November 2019
tl;dr: Calibration of the network for a probabilistic object detector
Overall impression
The paper extends previous works in the probabilistic lidar detector and its successor. It is based on the work of Pixor.
Calibration: a probabilistic object detector should predict uncertainties that match the natural frequency of correct predictions. 90% of the predictions with 0.9 score from a calibrated detector should be correct. Humans have intuitive notion of probability in a frequentist sense. –> cf accurate uncertainty via calibrated regression and calib uncertainties in object detection.

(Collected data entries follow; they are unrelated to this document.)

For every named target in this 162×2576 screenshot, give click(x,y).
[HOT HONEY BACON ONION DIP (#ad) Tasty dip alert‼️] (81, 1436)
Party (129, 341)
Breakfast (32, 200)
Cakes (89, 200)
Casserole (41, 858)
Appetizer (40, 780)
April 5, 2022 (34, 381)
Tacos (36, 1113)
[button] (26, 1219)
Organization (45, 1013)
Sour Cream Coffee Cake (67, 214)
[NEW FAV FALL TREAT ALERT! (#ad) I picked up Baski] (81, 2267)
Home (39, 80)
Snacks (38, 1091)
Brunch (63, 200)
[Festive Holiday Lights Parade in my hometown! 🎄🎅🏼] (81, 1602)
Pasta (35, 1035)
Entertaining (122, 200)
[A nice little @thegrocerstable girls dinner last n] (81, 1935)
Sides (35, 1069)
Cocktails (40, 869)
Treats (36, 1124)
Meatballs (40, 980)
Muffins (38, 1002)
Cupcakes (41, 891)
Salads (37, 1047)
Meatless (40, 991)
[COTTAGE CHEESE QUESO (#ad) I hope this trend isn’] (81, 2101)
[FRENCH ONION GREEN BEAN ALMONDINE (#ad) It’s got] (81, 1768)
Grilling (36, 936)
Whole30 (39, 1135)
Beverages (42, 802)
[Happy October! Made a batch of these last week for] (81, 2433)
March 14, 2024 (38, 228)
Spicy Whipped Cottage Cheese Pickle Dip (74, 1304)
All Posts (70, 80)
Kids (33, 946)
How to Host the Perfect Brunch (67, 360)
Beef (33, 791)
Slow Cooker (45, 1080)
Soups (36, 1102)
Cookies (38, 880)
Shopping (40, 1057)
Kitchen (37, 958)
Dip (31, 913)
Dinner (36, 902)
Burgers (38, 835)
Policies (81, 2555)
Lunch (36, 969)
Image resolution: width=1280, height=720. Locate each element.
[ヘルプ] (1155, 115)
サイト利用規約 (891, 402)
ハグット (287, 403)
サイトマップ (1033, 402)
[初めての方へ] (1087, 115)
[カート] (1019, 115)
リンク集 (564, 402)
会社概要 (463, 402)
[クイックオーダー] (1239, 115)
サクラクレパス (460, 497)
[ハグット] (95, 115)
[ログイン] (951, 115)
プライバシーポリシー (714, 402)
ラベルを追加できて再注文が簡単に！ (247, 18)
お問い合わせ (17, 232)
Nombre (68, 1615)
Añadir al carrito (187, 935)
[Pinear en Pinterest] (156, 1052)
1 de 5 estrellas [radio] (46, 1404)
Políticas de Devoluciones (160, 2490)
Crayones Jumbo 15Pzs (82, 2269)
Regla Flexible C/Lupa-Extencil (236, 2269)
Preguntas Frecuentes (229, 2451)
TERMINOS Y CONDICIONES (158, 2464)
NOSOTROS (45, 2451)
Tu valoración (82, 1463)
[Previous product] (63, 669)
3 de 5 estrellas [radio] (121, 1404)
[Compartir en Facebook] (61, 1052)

A calibrated regression is a bit harder to interpret. P(gt < F^{-1}(p)) = p. F^{-1} = F_q is the inverse function of CDF, the quantile function.
Unreliable uncertainty estimation in object detectors can lead to wrong decision makings in autonomous driving (e.g. at planning stage).
The paper also has a very good way to visualize uncertainty in 2D object detector.
Key ideas
- This paper adds aleatoric uncertainty for each regression target based on Pixor.
- Calibration of classifiers
-
| Empirical = P(label = 1 |
pred = p) = I(label = 1 and pred = p) / I (pred = p) = p = Theoretical |
- Bin prediction scores, and count empirical ones to plot the calibration plot
- Calibration of Regression
- Empirical = P(label < F_q (p)) = I(label < F_q(p)) / N = p = Theoretical
- ECE (expected calibration error) is the weighted area of calibration plot and the diagonal line, N_m is the number of samples in the m-th interval. –> see calibration of modern NN.
\[ECE = \sum_i^M \frac{N_m}{N}|p^m - \hat{p^m}|\]
- Isotonic regression (保序回归)
- During test time, the object detector produced an uncalibrated uncertainty, then corrected by the recalib model g(). In practice, we build a recalib dataset from validation data.
- Post-processing, does not guarantee recalibration of individual prediction (only by bins).
- It changes probability distribution, Gaussian –> Non-Gaussian
- Depends on the recalibration dataset.
- Temperature scaling
- One temperature per regressor (6 in total) to optimize the NLL score on recalibration dataset.
- Same distribution
- Works best with only a tiny amount of data (0.5% of entire validation dataset)
- Calibration loss
- loss between calculated $\sigma$ and regressed one
\(L_{calib} = |\sigma - (pred - gt)|\)
- Same distribution
- After recalibration, the confidence intervals are larger such that they fully cover the gt.
- Generalization to new dataset requires a tiny amount of data (~1%) to generalize (from KITTI to nuScenes).
Technical details
- Achieving higher detection does not guarantee better uncertainty estimation
- Higher detection accuracy when trained with calibration loss
Notes
- The idea of proposing one bbox per pixel/point seems to have come from the PIXOR paper. Cf LaserNet and Point RCNN.